If there are future historians—assuming society is not so devastated that no one is left to care—and they look back on this period, they won’t believe it. It brings to mind the Fermi paradox. Enrico Fermi pointed out that there are vast numbers of planets capable of supporting intelligent life, so why do we see no sign of it? One possible answer is that intelligent beings are everywhere, but when they see this planet and what humans are doing to it, they decide it’s best to stay away. We don’t want anything to do with them.

Shanmugathas: What is the official reason given for the creation of NATO and the real reason why NATO was created?

Chomsky: The official reason is to deter the Russian hordes, supposedly planning to sweep over Western Europe and destroy us. There never was a realistic threat of Russian aggression. The real purpose of NATO was for the US to ensure Europe remained enclosed within a US-dominated system. Over the years, there were efforts in Europe to pursue an independent course, but they were crushed. NATO was one of the devices. French President De Gaulle famously called for a Europe from the Atlantic to the Urals, an independent domain—but that was beaten back. German Chancellor Willy Brandt proposed Ostpolitik, rapprochement with Eastern Europe—but that too was blocked.

The most interesting case was Soviet leader Mikhail Gorbachev, one of the few authentic statesmen in the modern world. He aimed to move Russia toward a social democratic future step by step. The West insisted on rapid “shock therapy,” imposing market systems that devastated the economy—destroyed it by about 50%, causing millions of deaths, and enabling oligarchs, many former Communist officials, to steal state resources, turning Russia into a monstrosity.

Even as the Berlin Wall fell, Gorbachev engaged in negotiations with the West. US President George H. W. Bush, Secretary of State James Baker, and European leaders discussed a post-communist future. Gorbachev proposed a Eurasian security system stretching from Brussels and Lisbon to Vladivostok, with no military blocs—just cooperation. The West wasn’t interested. Led by Bush and Baker, they sought to incorporate the former Eastern European satellites into the Western domain.

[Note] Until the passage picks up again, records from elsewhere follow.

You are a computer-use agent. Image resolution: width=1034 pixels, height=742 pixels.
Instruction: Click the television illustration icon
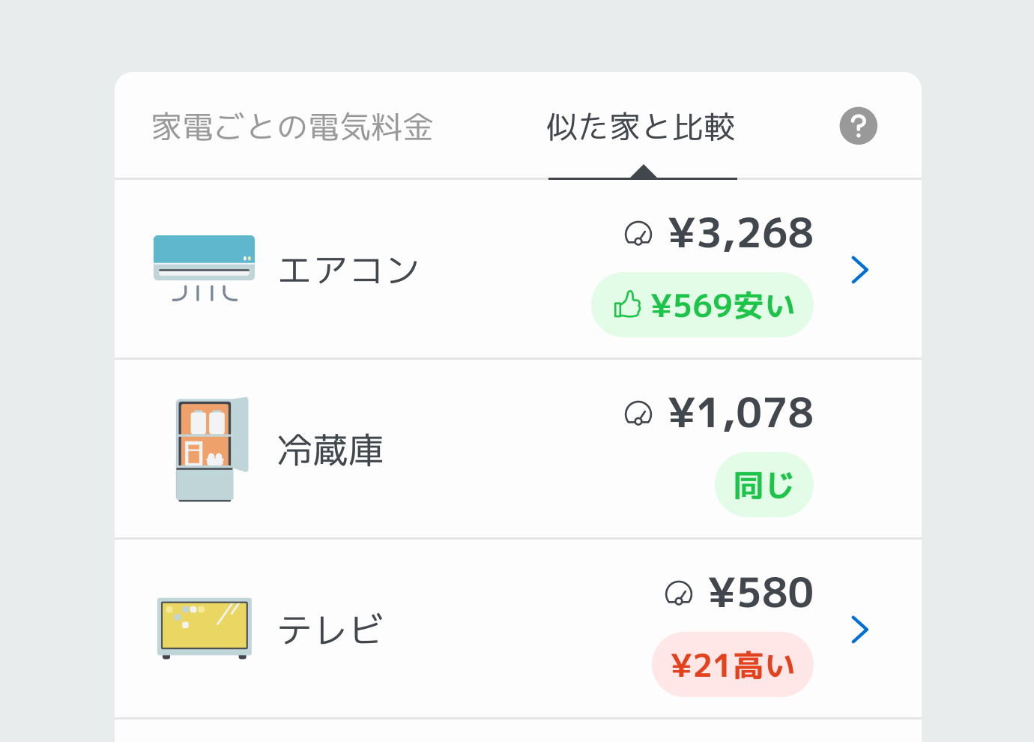204,628
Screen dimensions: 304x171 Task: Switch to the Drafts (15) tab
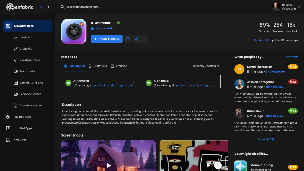point(98,66)
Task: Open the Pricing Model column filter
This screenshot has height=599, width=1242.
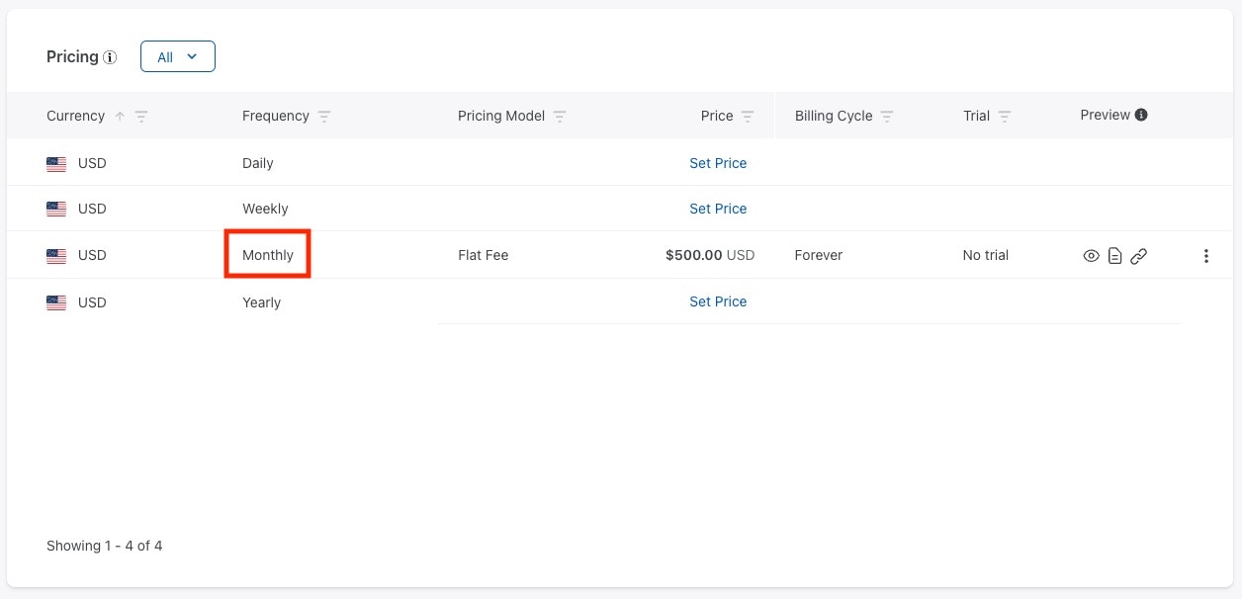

For Gorbachev, the critical issue was Germany. Germany had virtually destroyed Russia twice in the last century—the First and Second World Wars—so a unified, militarized Germany within a Western military alliance was an enormous threat. Gorbachev nevertheless accepted that unified Germany would join NATO. But there was a quid pro quo. The quid pro quo was the phrase “not one inch to the east,” meaning that NATO would not move into East Germany. Bush and Baker agreed verbally, but there was nothing on paper, and NATO immediately expanded eastward.

And when Gorbachev complained, they said it is basically a gentleman’s agreement. If you’re dumb enough to accept our word, that’s your problem. They didn’t say that, but that was the hidden meaning.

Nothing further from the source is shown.